Ante a prolação de sentença de mérito sem a antecedente fase instrutória específica, ficam em xeque a própria utilidade e eficácia da decisão exarada.
Demonstração de ter havido na Finlândia uma pendência judicial com relação à guarda do referido menor, na qual a autora restou perdedora em duas instâncias, sendo-lhe assinalados apenas dias para visitação ao filho, deixa dúvida quanto às reais chances jurídicas de ser revertida tal decisão.
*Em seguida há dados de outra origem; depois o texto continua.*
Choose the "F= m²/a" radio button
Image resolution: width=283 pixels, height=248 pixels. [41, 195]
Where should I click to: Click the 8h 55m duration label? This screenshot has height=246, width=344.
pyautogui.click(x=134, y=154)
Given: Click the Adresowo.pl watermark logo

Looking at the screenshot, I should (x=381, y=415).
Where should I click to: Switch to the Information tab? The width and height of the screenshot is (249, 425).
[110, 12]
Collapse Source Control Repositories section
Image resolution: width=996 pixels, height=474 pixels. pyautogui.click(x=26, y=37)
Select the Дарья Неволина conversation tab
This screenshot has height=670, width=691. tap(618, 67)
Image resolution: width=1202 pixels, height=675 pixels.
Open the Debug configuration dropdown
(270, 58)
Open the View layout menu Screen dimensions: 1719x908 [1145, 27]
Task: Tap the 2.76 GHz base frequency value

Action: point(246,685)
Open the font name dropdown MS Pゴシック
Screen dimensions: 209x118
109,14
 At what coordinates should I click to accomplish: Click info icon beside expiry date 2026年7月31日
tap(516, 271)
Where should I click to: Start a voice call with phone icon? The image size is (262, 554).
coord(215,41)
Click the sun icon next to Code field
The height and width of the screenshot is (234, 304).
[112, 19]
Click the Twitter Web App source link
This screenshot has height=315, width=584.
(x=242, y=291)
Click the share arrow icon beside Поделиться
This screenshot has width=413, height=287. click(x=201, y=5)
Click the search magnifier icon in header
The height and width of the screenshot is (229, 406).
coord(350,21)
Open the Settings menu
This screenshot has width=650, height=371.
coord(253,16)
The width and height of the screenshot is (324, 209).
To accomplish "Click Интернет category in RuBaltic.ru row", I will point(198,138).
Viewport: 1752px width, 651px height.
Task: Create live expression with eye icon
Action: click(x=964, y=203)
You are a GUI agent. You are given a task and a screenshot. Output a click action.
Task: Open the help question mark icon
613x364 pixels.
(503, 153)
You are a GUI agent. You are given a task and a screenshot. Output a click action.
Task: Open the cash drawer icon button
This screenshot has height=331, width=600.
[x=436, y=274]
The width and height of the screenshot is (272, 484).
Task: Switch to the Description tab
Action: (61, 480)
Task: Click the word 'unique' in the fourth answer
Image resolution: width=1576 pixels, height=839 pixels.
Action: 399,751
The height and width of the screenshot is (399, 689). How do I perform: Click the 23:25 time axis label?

Soma-se a isso o total desconhecimento quanto à legislação daquele Estado a respeito do tema, cuja comprovação consubstancia encargo da parte.
Necessidade de emenda da inicial para comprovação do interesse de agir e da possibilidade jurídica do pedido.
Anulação do processo, ficando prejudicados o apelo e a remessa oficial.


ACÓRDÃO

Vistos e relatados estes autos em que são partes as acima indicadas, decide a Egrégia Terceira Turma do Tribunal Regional Federal da 3ª Região, por unanimidade, de ofício, anular todo o processado, nos moldes propostos, ficando prejudicados o apelo e a remessa oficial, nos termos do relatório e voto que ficam fazendo parte integrante do presente julgado.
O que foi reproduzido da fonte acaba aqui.